Aim of the task —
The answer is to be an exact copy of the lines below running from the line with "Select Innovation in the navigation bar" down to the line with "The image size is (1194, 560).", both ends included, and nothing more.

(Excerpts from a dataset)
*** Block opens ***
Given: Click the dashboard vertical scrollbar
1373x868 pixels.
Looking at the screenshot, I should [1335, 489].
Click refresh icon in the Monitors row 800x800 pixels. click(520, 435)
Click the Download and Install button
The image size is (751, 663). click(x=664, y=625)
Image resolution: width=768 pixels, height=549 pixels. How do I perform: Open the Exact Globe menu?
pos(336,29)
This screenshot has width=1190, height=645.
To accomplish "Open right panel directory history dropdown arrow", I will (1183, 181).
*** Block closes ***
*** Block opens ***
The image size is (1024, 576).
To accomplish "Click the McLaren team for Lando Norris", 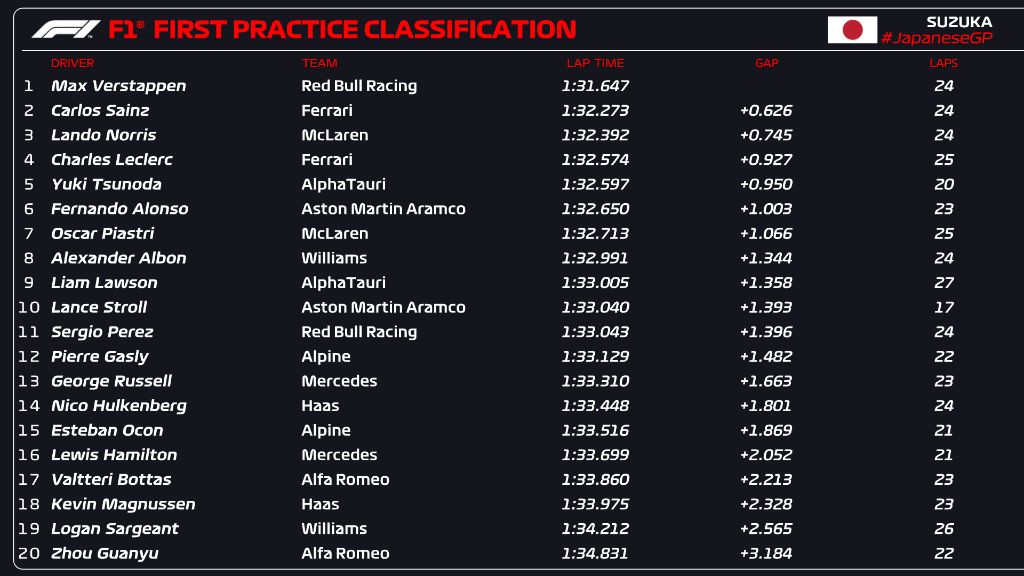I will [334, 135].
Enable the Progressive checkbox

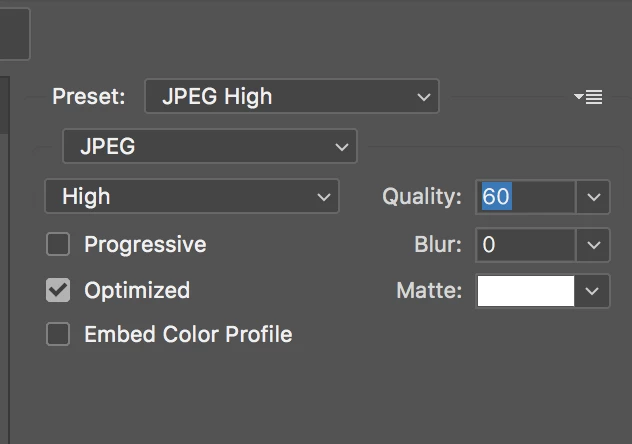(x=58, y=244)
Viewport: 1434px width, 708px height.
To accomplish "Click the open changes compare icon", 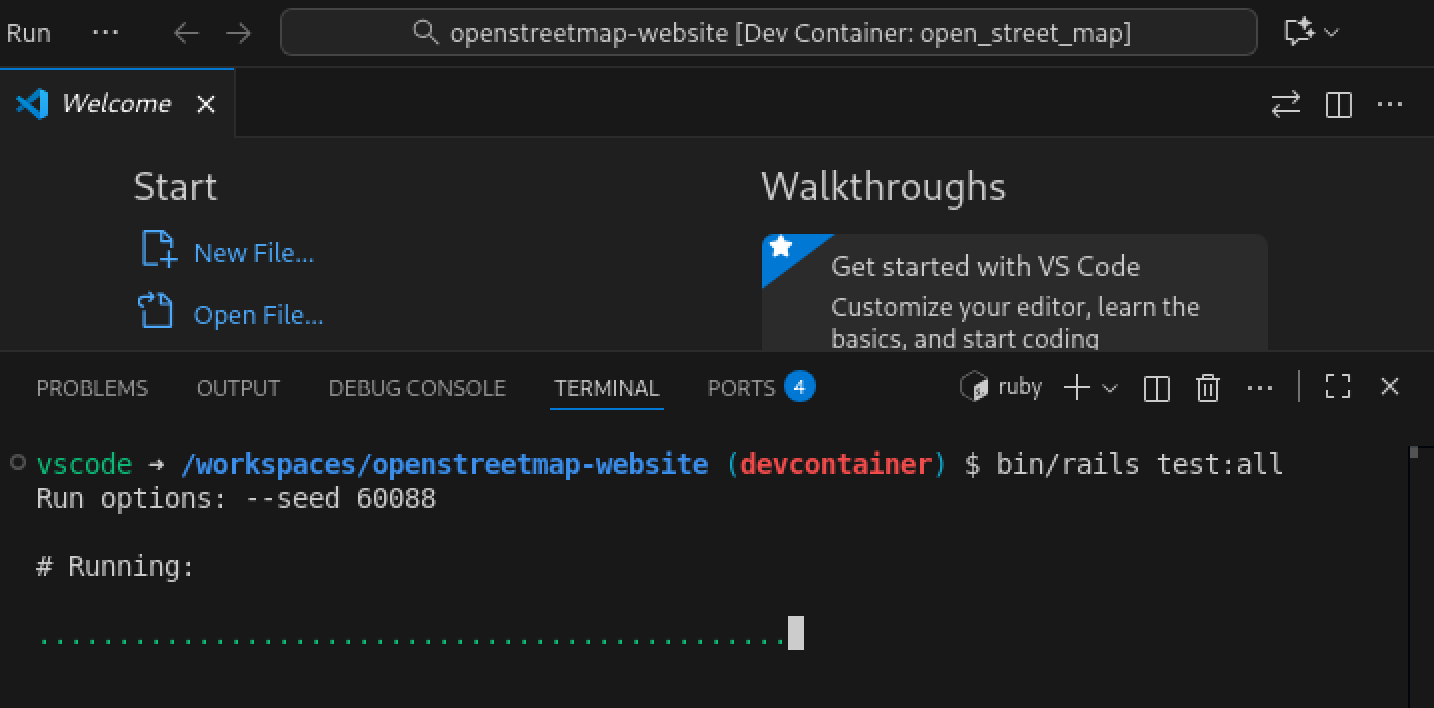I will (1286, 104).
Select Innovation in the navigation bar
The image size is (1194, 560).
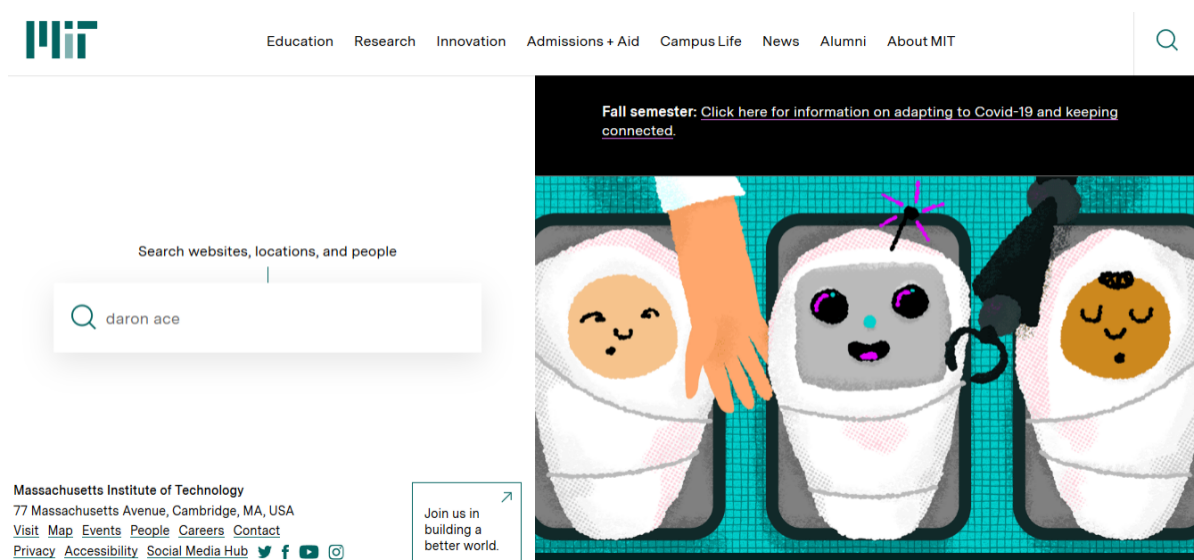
*** Block closes ***
Solution below —
Select Innovation in the navigation bar
The image size is (1194, 560).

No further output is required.